Istambul 

O presidente turco, Recep Tayyip Erdogan, encara a política com a habilidade de um bom jogador de pôquer: sempre que dobrou sua aposta, ganhou. Foi assim, por exemplo, em 2015, quando perdeu a maioria no Parlamento, e parte do seu partido lhe recomendou uma coalizão. Em vez disso, voltou às urnas e recuperou a maioria absoluta. Agora, porém, pode ter cometido o erro mais grave da sua carreira: ao forçar a repetição das eleições em Istambul e colher uma dolorosa derrota, deu esperanças a uma oposição até agora abatida e carente de liderança. E o pior para ele: quebrou-se o silêncio nas filas do seu próprio partido.

A vitória do social-democrata Ekrem Imamoglu, com mais de nove pontos percentuais sobre o candidato do Partido da Justiça e Desenvolvimento (AKP), remexeu as águas de uma organização até agora caracterizada por sua estrutura monolítica e pela máxima de que “quem se mexe não sai na foto”.

Desde o anúncio dos resultados eleitorais, sucedem-se declarações de membros do AKP, incluindo ex-deputados e colunistas da imprensa governista, que exigem uma reflexão e uma mudança de políticas, ou do contrário, alertam, este poderia ser o princípio do fim para a hegemonia do islamismo político na Turquia. Já na tarde do domingo, alguns militantes do AKP proferiram gritos de “demissão” perante a sede provincial do partido em Istambul, até que o ministro do Interior, Süleyman Soylu, apareceu e exigiu que se calassem.

Muitas das críticas estão voltadas contra a chamada facção dos Pelicanos, considerada responsável por convencer Erdogan a repetir as eleições em Istambul. Esse grupo de pressão – definido como “um partido dentro do partido” – é atualmente o que mais influencia exerce sobre Erdogan, e seus principais representantes são o ministro das Finanças, Berat Albayrak, que é genro do presidente, além de vários dirigentes partidários e colunistas ligados a conglomerados midiático-empresariais com importantes interesses no setor da construção civil em Istambul.
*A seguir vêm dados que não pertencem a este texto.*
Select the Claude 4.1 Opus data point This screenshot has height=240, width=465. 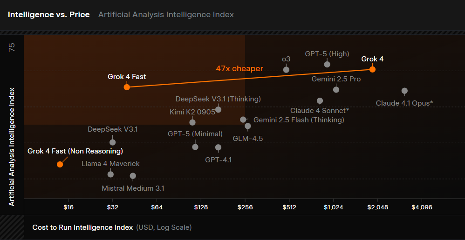(404, 91)
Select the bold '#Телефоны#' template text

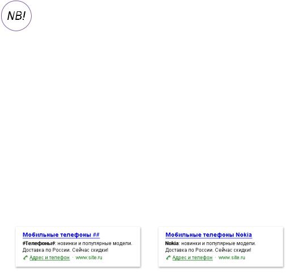click(39, 243)
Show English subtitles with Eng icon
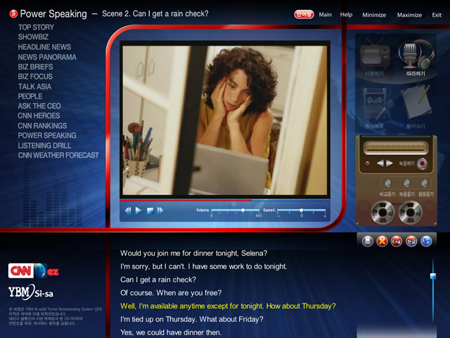 click(397, 242)
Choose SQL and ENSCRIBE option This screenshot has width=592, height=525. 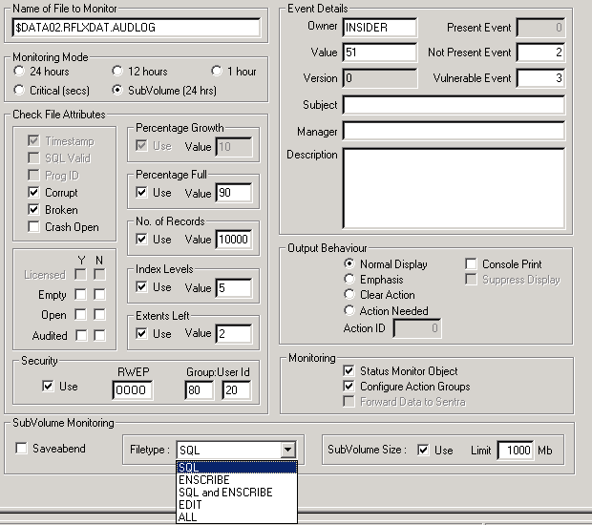click(224, 492)
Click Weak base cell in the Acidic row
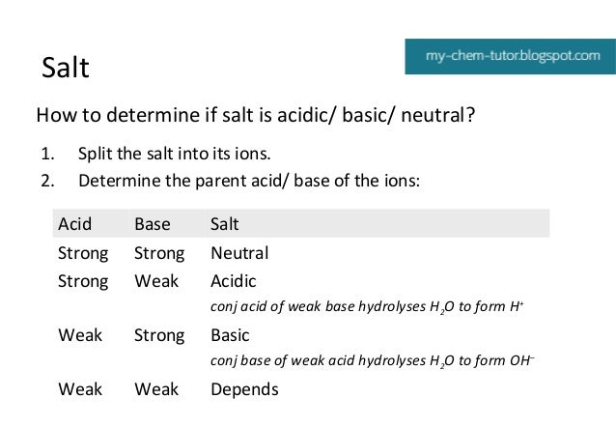Image resolution: width=616 pixels, height=427 pixels. tap(156, 281)
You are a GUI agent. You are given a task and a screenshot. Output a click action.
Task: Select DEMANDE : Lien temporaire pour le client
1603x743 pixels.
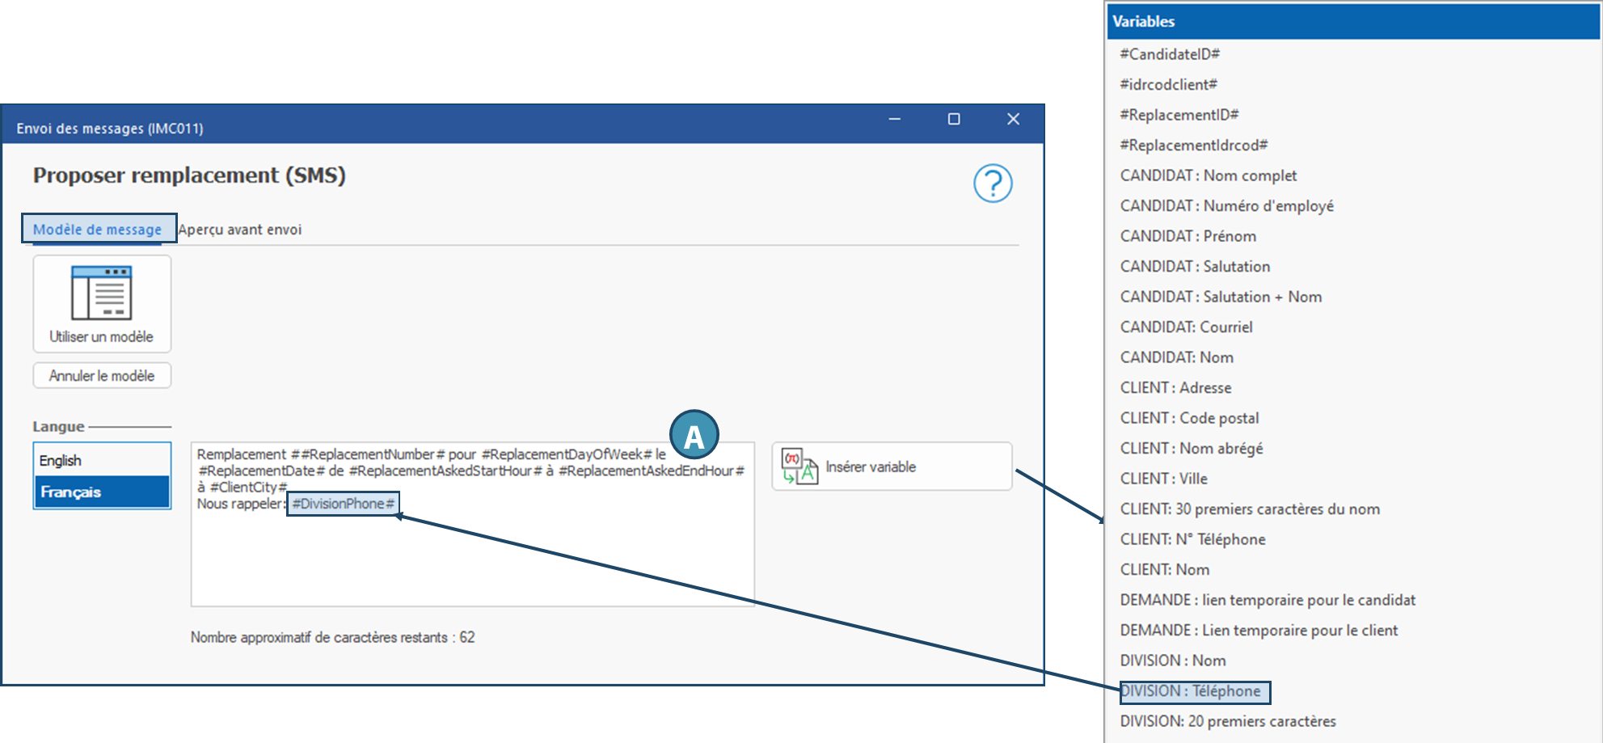(x=1259, y=631)
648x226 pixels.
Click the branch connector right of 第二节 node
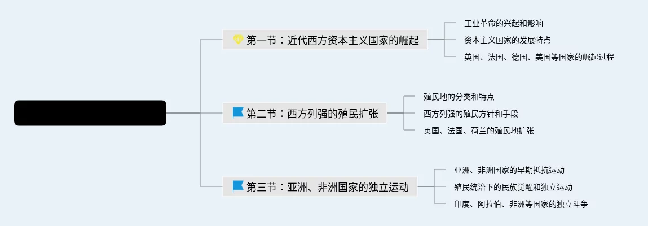(x=395, y=113)
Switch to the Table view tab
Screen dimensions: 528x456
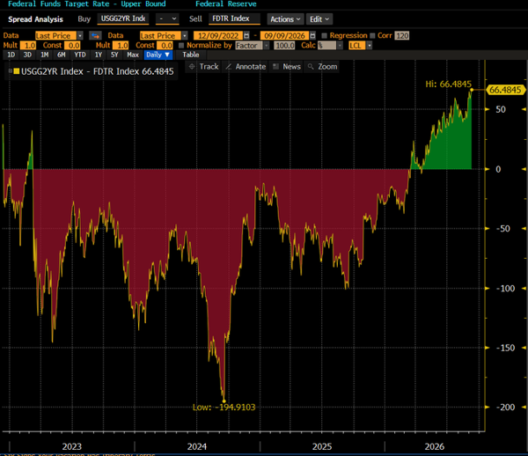[191, 55]
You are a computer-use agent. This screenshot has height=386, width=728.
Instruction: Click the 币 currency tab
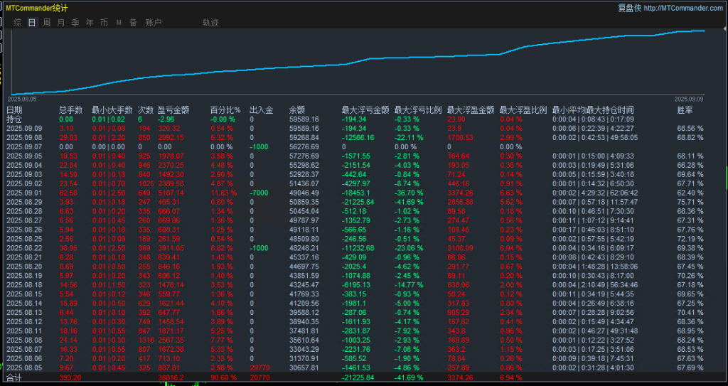[104, 23]
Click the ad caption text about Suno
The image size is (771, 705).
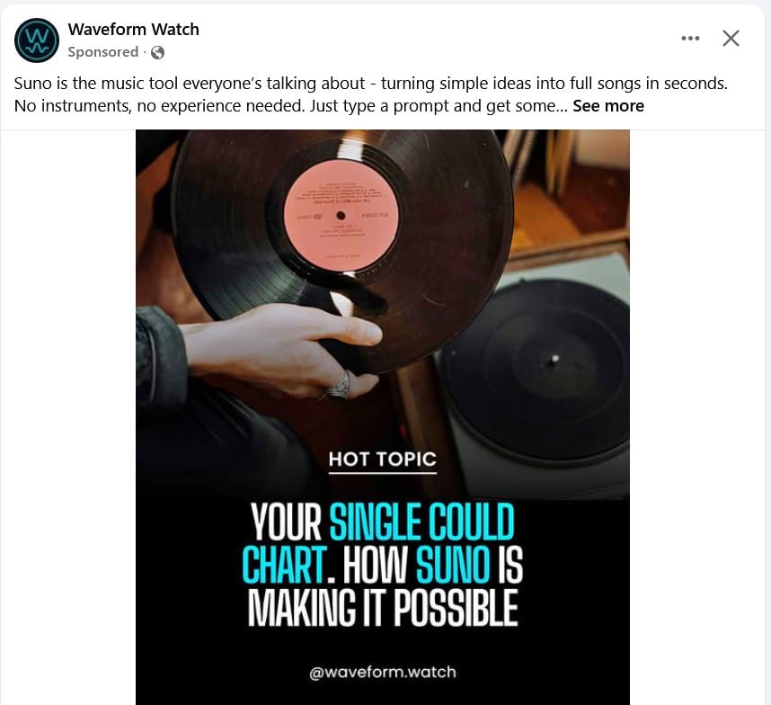click(x=371, y=94)
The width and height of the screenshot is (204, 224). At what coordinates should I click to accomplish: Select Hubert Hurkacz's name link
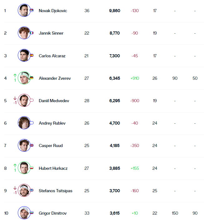coord(53,168)
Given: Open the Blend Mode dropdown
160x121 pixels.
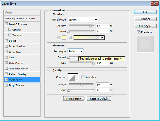Looking at the screenshot, I should [x=83, y=20].
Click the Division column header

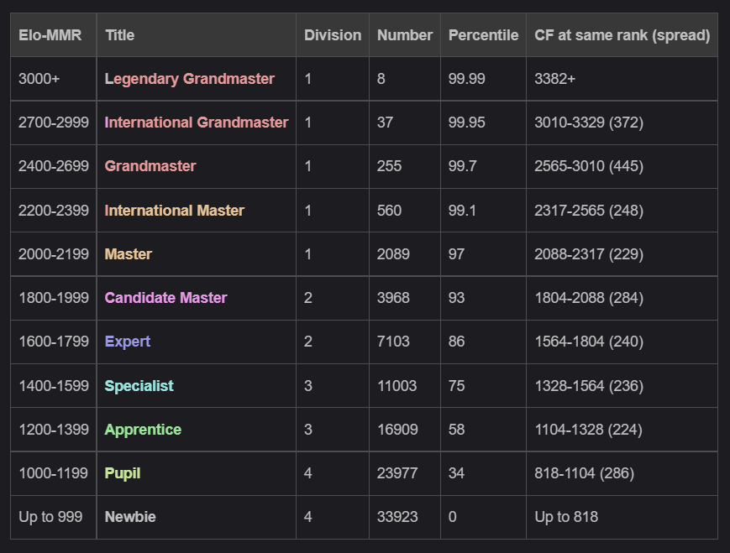tap(332, 35)
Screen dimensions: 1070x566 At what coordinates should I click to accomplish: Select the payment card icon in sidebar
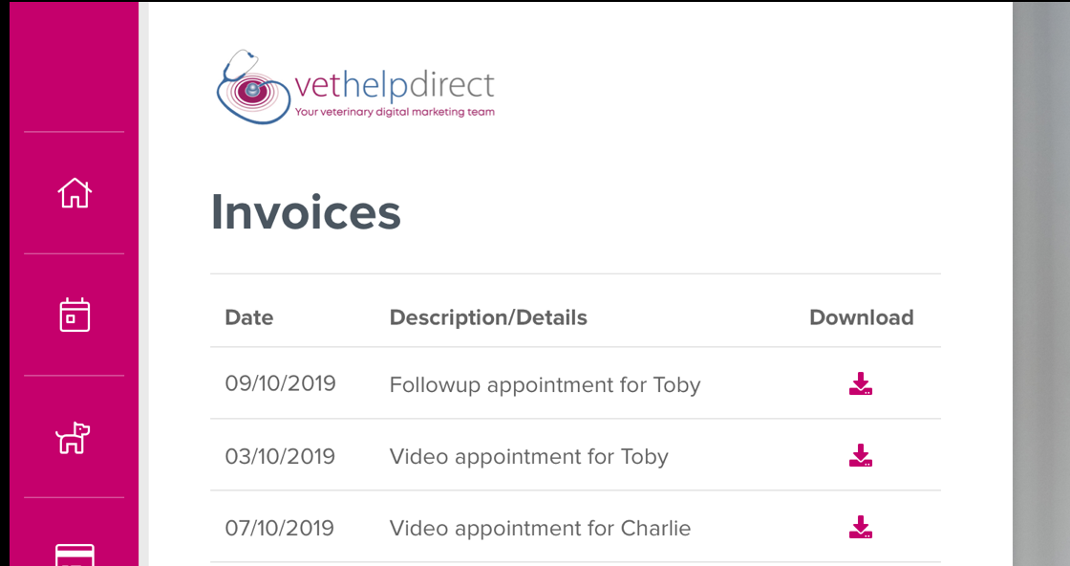[x=75, y=555]
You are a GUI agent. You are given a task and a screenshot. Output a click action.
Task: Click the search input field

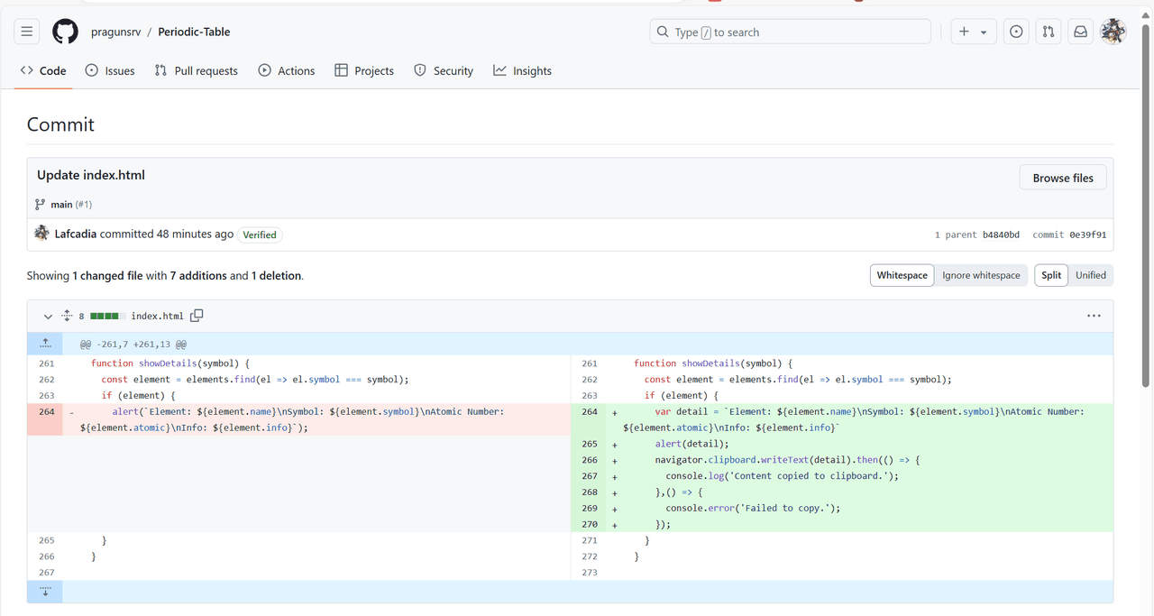pyautogui.click(x=790, y=32)
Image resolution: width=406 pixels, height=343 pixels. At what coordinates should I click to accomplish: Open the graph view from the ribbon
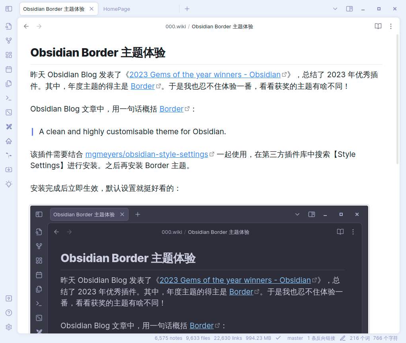(8, 40)
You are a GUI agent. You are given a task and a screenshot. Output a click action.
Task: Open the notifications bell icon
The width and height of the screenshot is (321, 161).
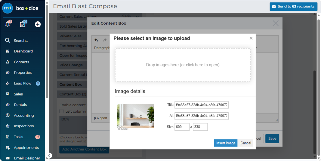pos(8,24)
Manter a Prefeitura, com seu volumoso orçamento e suculentos contratos municipais, era uma questão vital para os interesses dessa ala. Entretanto, apesar das críticas por terem assessorado mal o presidente, os Pelicanos não dão sinais de contrição. Os jornais ligados a esse grupo qualificavam na segunda-feira a vitória de Imamoglu como o triunfo “dos terroristas"e “da política das mentiras”. Outro membro do grupo, Hasmet Babaoglu, escreveu no jornal Sabah que “se há polarização, então que haja”.

Não só membros do AKP estão incomodados com as manobras dos Pelicanos: duas fontes confirmaram a este jornalista que círculos financeiros pediram a Erdogan a cabeça de Albayrak, insatisfeitos por sua gestão da crise econômicano país. Entretanto, seu vínculo familiar com o presidente indica que dificilmente ele perderá espaço no Executivo.

“A direção do partido e nosso distinto presidente cometeram erros. [Por exemplo,] este favoritismo aos parentes e outras coisas que todos sabemos (…). A grande Turquia não pode ser dirigida como se fosse uma empresa familiar”, denuncia Nedim Yamali, ex-dirigente do AKP, nas páginas do diário islâmico Yeni Akit. “Em vez de culpar os outros, é preciso começar a se perguntar em que nos equivocamos”, diz ao EL PAÍS o escritor e jornalista islâmico Abdurrahman Dilipak, criticando o nepotismo, a corrupção e as políticas “do medo” do AKP: “É preciso haver uma mudança no Governo, e também na direção do partido e na Administração. O AKP deve escutar estes avisos, e quem impedir [o presidente] de ouvi-los deve ser afastado do partido. De outra forma, o AKP assim como surgiu irá sumir”.

As críticas estimulam rumores a respeito de uma cisão no AKP. De acordo com vários meios de comunicação, antigas personalidades de peso, como o ex-presidente Abdullah Gül e o ex-primeiro-ministro Ahmet Davutoglu – ele próprio desbancado do poder há três anos por uma manobra palaciana dos Pelicanos –, preparam-se para apresentar no segundo semestre um novo partido que recupere os valores institucionais do AKP como formação de centro-direita liberal. Segundo cálculos de Orhan Bursali, do diário oposicionista Cumhuriyet, “pelo menos 30 deputados” dos 291 do AKP poderiam migrar para a nova sigla. Na noite da vitória de Imamoglu, o ex-deputado islâmico Selçuk Özdag tuitou: “A partir de hoje, as cartas da política serão novamente embaralhadas, e novos atores políticos surgirão. Esta é uma das consequências mais importantes destas eleições”.